Я раскатываю кусочки теста. А она уже лепит пельмени розами маленькими, беленькими. Лепила, лепила и попутно куснула меня в шею.
– Оё! Что ты делаешь? Больно!
– Я зубы точу.
– Ты не знаешь, что напильник лежит под мойкой? Почему бы его не взять?
– Чего ты ржёшь, мой конь ретивый? Предупреждаю, пельмени будут и с таком. Мяса мало. Несколько кружочков останется. Давай с чем другим сделаю?
– Ну… С хлебом или маленькие кусочки теста вкладывай…
– Я серьёзно.
– И я не шучу. Баловница ты у меня.
– Раздушу тебя! – обхватывает меня за шею.
– Не имеешь права.
– Имею. Я за это расписывалась.
Галинка поставила ногу на стул, пробует первый пельмень. Повар сыт с пальчика!

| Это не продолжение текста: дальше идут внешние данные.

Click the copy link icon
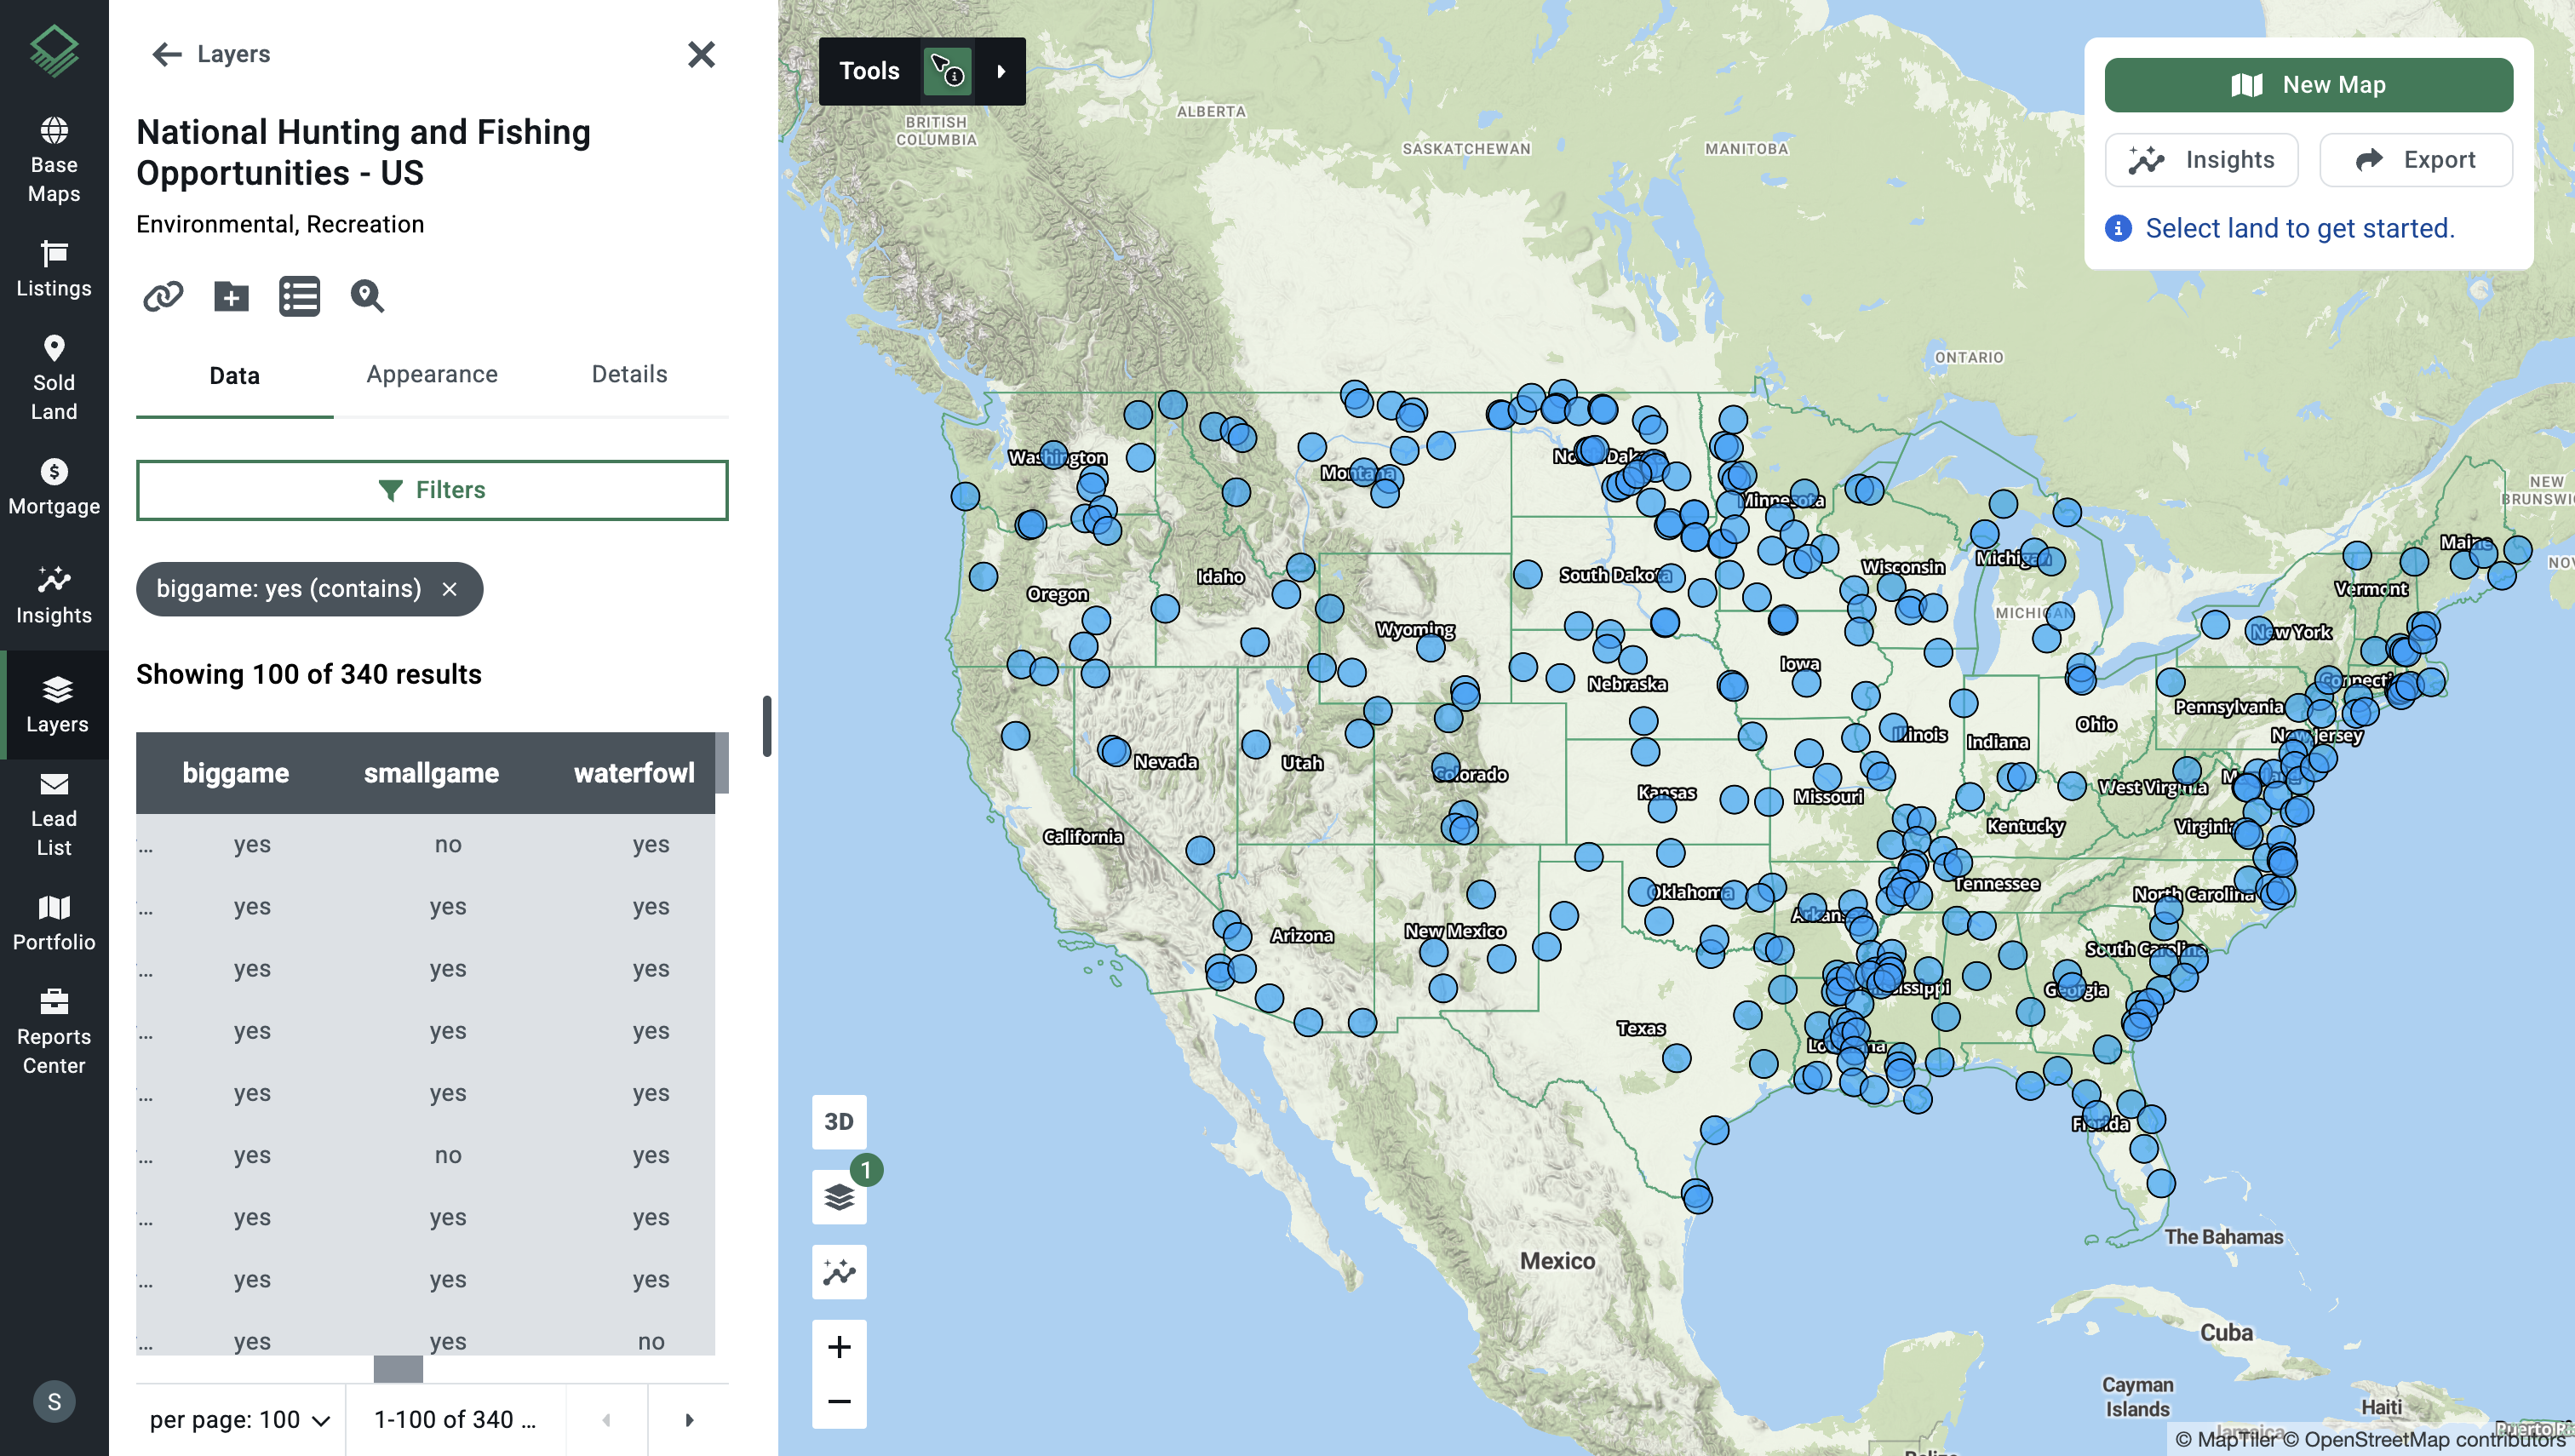2575x1456 pixels. (163, 296)
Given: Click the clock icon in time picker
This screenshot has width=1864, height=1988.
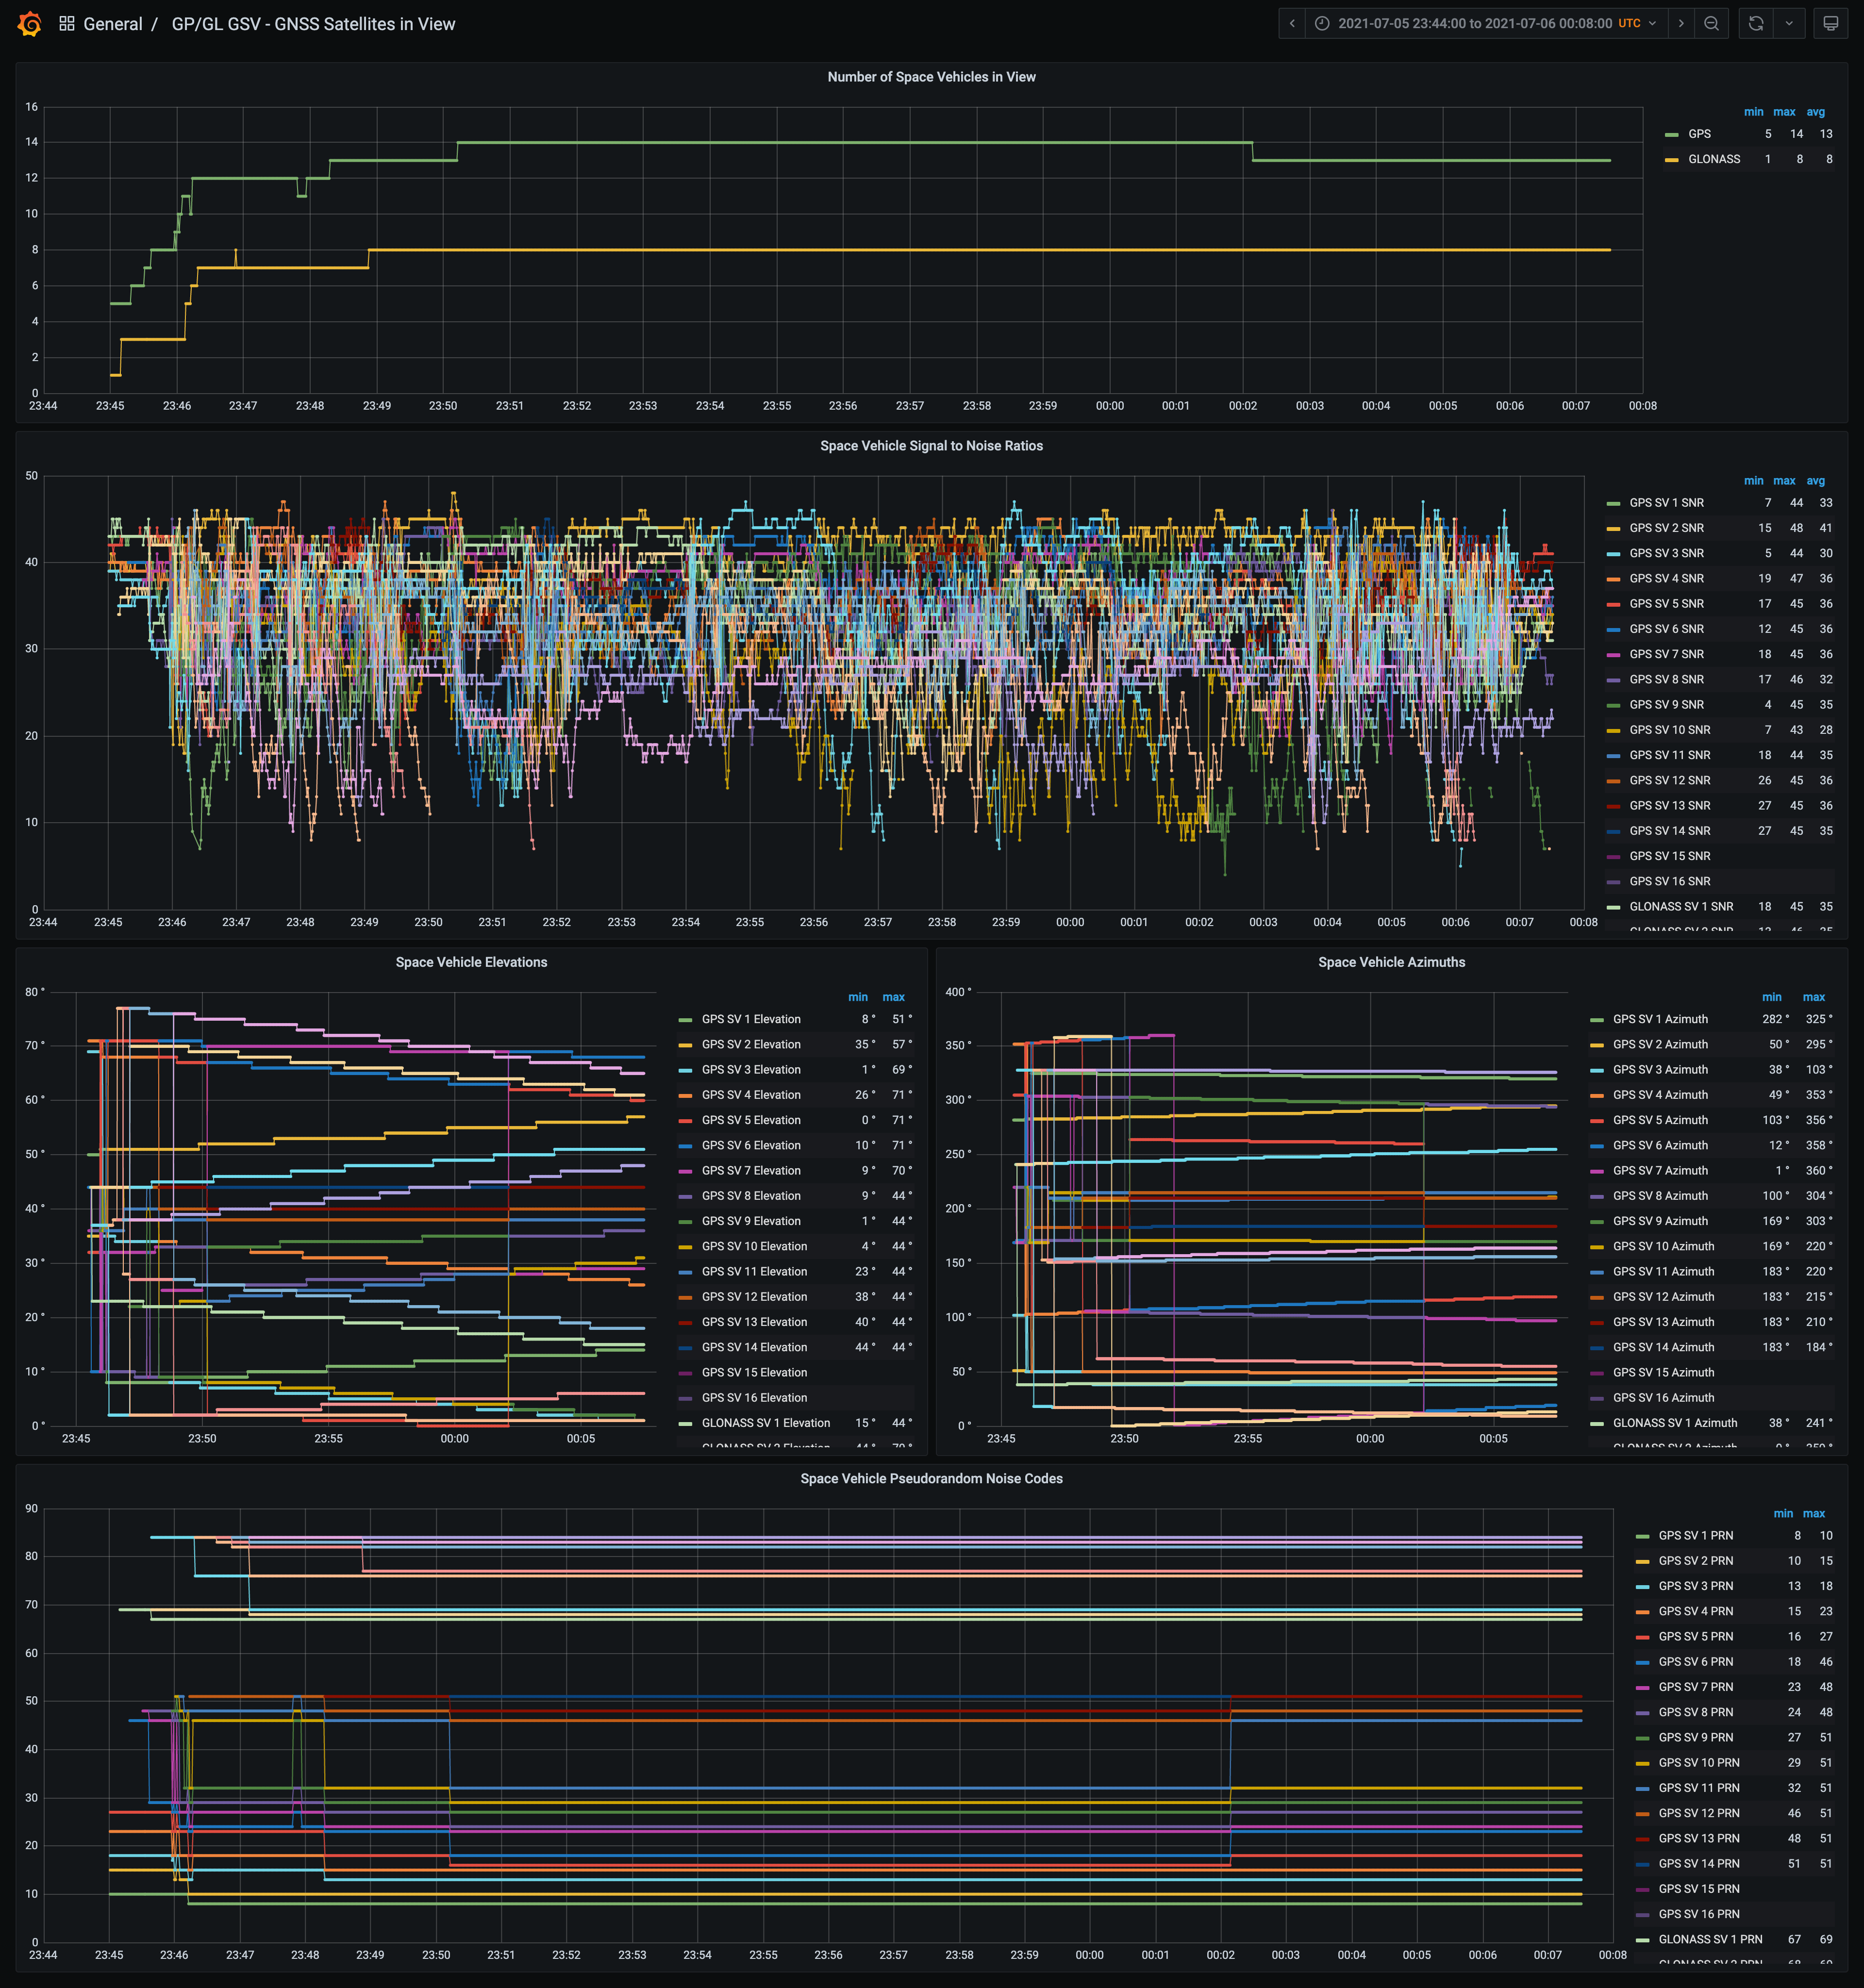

– Готовая композиция! Уральский мастеровой пельмешник. Я в Челябинске видел памятник такому умельцу… А что, уксус в мясо влить?
– Можно попробовать.
– Взять немножко фарша, влить уксуса и отдельно положить эти пельмени. А для надёжности, чтоб не перепутать их с другими, съесть их сырыми. Наверняка не спутаешь!
– Укусю-ю!
Я гляжу, как она моет посуду.
– Ты о чём думаешь? – спрашивает она.
– Да так… Обо всём… Разве это плохо, когда муж иногда думает?
Сварила первую партию.
Тарелку горкой наворачивает сначала мне.
Я влил себе уксуса. Ем.
– Галь! Бери у меня, пока сварятся твои. А я у тебя потом вычту.
Она берёт моей ложкой. Я достаю её, питерскую.
Она себе строго:
– Не ешь двумя ложками! А то два раза будешь выходить замуж!.. Ой! Съела ж я таки один пельмень из твоей ложки! – Она резко пересаживается на угол: – Я с угла семь лет не буду выходить!
– Успокойся! Ешь моей. Думаю, сегодня не выйдешь. А завтра видно будет.
Она взяла свою ложку, выгнутенькую, с другим рисунком, и стала есть.
– Ох, и суеверная ты!
– Ничуть… Надо же пошутить… Ну и вкуснотища! Или пельмени в самом деле вкуснецкие, или я голодная? Прямо язык проглочу.
– Лучше пельмени проглатывай. Слушай! А чего б не записать свои впечатления о прожитом дне в дневник?
– Жарко. У меня голова не думает.
– А ты сама?
– Тоже. Жарко и душно… Я сто лет не ела такие вкусные пельмени!
– Какая ты у меня старая, моя Радушка, работающая под белянку.
(Она красится. Свои волосы у неё тёмные.)
– Я б тебя съела!
– А тебе что, пельменей не хватило?
– Они не такие вкусные, как ты.
Потом мы радостно купались.
Часа полтора откисали в ванне.
– Надо бы будильник поставить…
– Миленькая, ну что ты? Будут над ухом молоты по наковальне грохать. Иногда от цоканья на тумбочке будильника я просыпаюсь…
– Не пойму… Ты у нас можешь… То ты его в книжный шкаф работающим запирал, то совал днём под подушку, то днём выносил и на балкон: «Пускай поостынет, отпадёт охота стучать». Он простудился, но не умер. В шкафу ждёт, когда его подзаведут.
– Сегодня ему не дождаться подзаводки.
24 октября 1976. Воскресенье.
Проснулся я – светло.
– Ойко! Как открыть глаза? – и протираю их кулаками.
– У меня тоже нет такого средства…
– Крутиться будешь?
– После вчерашней бани да не крутиться?
Спотыкаясь, я продираю на бегу глаза, лечу на кухню ставить бигудёшки.
– Всё, товарищ, нет вам больше доверия. Сегодня заведу будильник.
Пока она крутилась, я сварил гурьевскую кашу, два яйца в авоськах.
– Несу кашу воробьям. На балконе она быстро остынет.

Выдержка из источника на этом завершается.